Coaching, she says, has changed how she sees young athletes. She no longer sees them only as players, but as people building habits, beliefs, and identities they will carry long after sport ends. She wants them to think about values early, not just goals. She wants them to learn that perseverance should be purposeful, not empty. She wants them to understand that leadership is not always loud; sometimes it looks like accountability, emotional regulation, steadiness, and the ability to make others around you better. In that sense, volleyball becomes more than a game. It becomes a place where agency, resilience, and self-awareness can start to take shape.
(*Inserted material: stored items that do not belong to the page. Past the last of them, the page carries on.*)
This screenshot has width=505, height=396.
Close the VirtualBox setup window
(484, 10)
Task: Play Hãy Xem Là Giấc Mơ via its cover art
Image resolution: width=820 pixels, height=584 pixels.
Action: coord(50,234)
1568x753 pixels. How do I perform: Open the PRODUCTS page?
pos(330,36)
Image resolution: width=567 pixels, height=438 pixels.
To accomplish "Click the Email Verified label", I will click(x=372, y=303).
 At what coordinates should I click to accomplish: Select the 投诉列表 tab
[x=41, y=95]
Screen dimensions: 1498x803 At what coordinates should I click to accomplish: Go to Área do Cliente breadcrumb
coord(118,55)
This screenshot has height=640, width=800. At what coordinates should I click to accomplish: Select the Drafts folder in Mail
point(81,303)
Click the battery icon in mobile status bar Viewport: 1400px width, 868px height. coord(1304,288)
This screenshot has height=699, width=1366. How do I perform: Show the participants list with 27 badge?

Being selected as an Obama Foundation Scholar helped confirm that this kind of relational, community-based work is not small. It is systems work too. Bennett says graduate school helped her understand that the macro and micro are deeply connected. The one-on-one work she does with individuals and communities is not separate from broader change. It is one way into it. The recognition gave legitimacy to a path that does not always look obvious from the outside, especially when that path runs through social work, coaching, and volleyball.
Her message to young women of color navigating college, sport, and leadership is clear: swing big. Take the shot. Trust that you are building the tools you need as you go. She wants them to know they do not have to shrink to belong, and that the right environments are the ones that let them grow without losing themselves. Her own journey keeps circling back to the same belief: talent matters, but support matters too. When both are in place, people do not just survive pressure. They become something larger than it.